Six mois à peine après le trajet inaugural du navire Willis sur la ligne Dakar-Ziguinchor, la Somat (Société maritime de l’Atlantique) atteint son rythme de croisière. Le Conseil d’administration tenu hier, mardi 28 mars 2006 à Dakar, en présence notamment de Toufiq Ibrahimi, P-dg de la Comanav, actionnaire majoritaire avec 51% du capital et des administrateurs du port autonome de Dakar et du conseil des chargeurs sénégalais (49%), a approuvé à l’unanimité l’élargissement des activités de la société aux pôles fret et manutention. Il s’agit d’importantes évolutions, explique, Nour Eddine El Melouki, directeur général de la Somat. «Avec le Willis, qui est avant tout un navire passager, nous avons très vite été submergés par la forte demande du fret». Face à cet afflux, les chargeurs sont obligés d’attendre leur tour des jours durant, à moins de traverser la Gambie et d’affronter une infrastructure routière en mauvais état. L’idée du staff de la Somat est d’affréter un «navire roro», qui permettrait ainsi d’embarquer directement les camions et les remorques.
C’est le seul moyen de répondre aux besoins croissants des demandes de trafic entre la région de Casamance et le reste du Sénégal. Plus économique que la route, le trajet Dakar-Casamance est aussi plus rapide. Le Willis couvre la distance en 12 heures.
En élargissant ses activités au pôle fret, lequel, contrairement au pôle passager (service public, subventionné par l’Etat sénégalais), sera soumis au prix du marché, la Somat s’offre aussi les opportunités d’ouvrir un corridor pour capter le fret
des pays avoisinants, en particulier la Guinée, et de faire par la même occasion le «feedering» pour les grandes majors (Maersk est très intéressée).

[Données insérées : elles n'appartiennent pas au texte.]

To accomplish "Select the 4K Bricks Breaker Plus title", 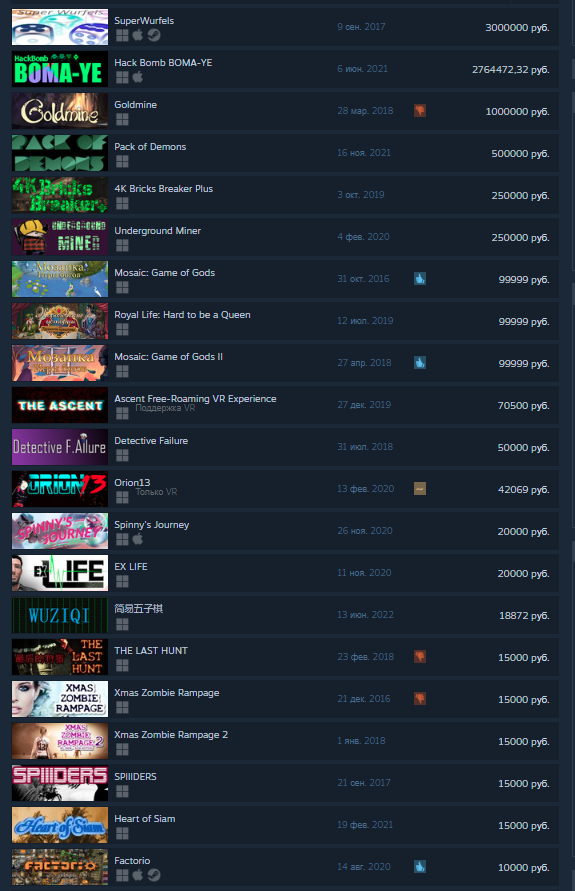I will point(164,189).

Même raisonnement en ce qui concerne l’activité de la manutention. Une demande dans ce sens a été adressée aux autorités sénégalaises compétentes. «Sachant que dans la structure du transport maritime au Sénégal, la manutention représente 40% des coûts, nous ne pouvions pas ne pas nous intéresser à cette activité», déclare Ousmane Touré, directeur adjoint de la Somat. L’activité de la manutention au Sénégal, —complètement libéralisée, se caractérise par une forte atomicité et un retard technique énorme, ce qui n’est pas sans réduire la fluidité du trafic maritime. D’autres projets, non encore finalisés pour le moment, sont «dans le pipe». Cas de la traversée Dakar-Gorée. «Nous soumissionnerons dans les prochaines semaines, dès que l’Etat sénégalais procédera à un appel d’offres», explique El Milouki. Le grand chantier -encore au stade de projet- reste sans conteste le projet de bateau-taxi entre Dakar et sa banlieue. Ce serait une bonne alternative à la circulation urbaine à Dakar, qui connaît continuellement de gros bouchons.

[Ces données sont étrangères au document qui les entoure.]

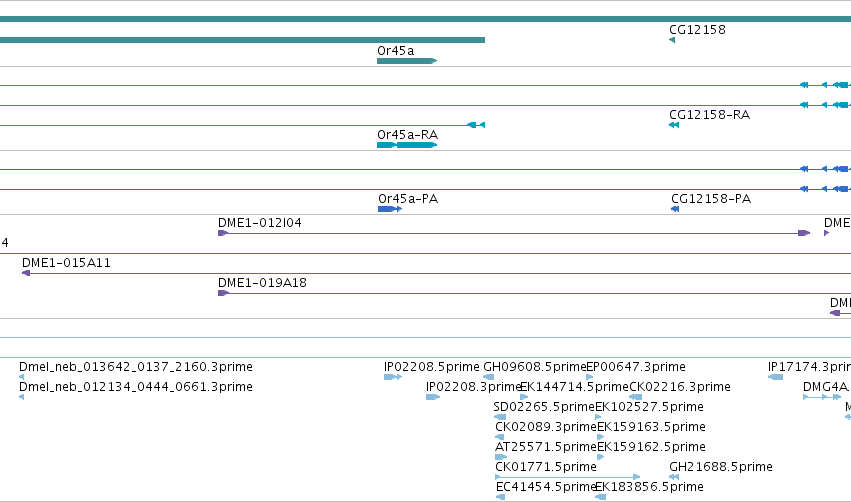Select the Or45a gene bar
Screen dimensions: 851x502
pos(407,61)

Pour le moment, la ligne Dakar-Zigunichor reste l’activité principale de la Somat qui y opère avec le Willis, un bateau indonésien affrété et remis en état par la Comanav. Cela, en attendant l’acquisition par la Somat d’un navire neuf, actuellement en construction dans un chantier naval allemand. La livraison est prévue d’ici 20 mois. En attendant, la Somat qui compte 70 salariés, répartis en personnel navigant et sédentaire, compte faire tout ce qui est en son possible pour booster le taux de remplissage, aujourd’hui oscillant autour de 55%.

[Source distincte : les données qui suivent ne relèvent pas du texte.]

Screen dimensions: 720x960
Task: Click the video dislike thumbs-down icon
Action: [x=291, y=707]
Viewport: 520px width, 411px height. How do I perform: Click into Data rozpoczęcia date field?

Si les touristes et la classe moyenne ont massivement répondu à l’appel du nouveau service, et au confort d’un navire bien équipé, en revanche, les couches populaires sont encore hésitantes. Le souvenir du naufrage du Joola, qui constitue la plus grande catastrophe moderne de l’histoire de la navigation maritime (devant le Titanic) est encore présent dans les esprits. «Le démarrage a été difficile mais aujourd’hui, les tendances sont très bonnes», estime M. El Mellouki.
Côté sécurité, la Somat opère quasiment comme les avions avec un système de réservation très moderne. Chaque passager doit se faire enregistrer au niveau de l’un des guichets de la compagnie avec une franchise limite de 20 kilos. Un système automatique de contrôle du poids prévient tout risque de dépassement. Les passagers qui accèdent à la salle d’embarquement sont isolés de tout contact avec l’extérieur. Leur acheminement vers le bateau se fait au moyen de deux bus loués par la Somat. Un système de suivi par satellite permet de suivre le bateau tout le long de son trajet. La position est communiquée aux autorités portuaires toutes les deux heures. L’augmentation de la composante touristique dans le nombre des passagers pousse les dirigeants à réfléchir à des formules de packages en partenariat avec les tour-opérateurs et les agents de voyages. Le projet
de commercialisation des week ends vers Cap Skrine, qui compte le meilleur Club Med d’Afrique, est finalisé. L’offre constituera l’une des grandes nouveautés de la Casamance.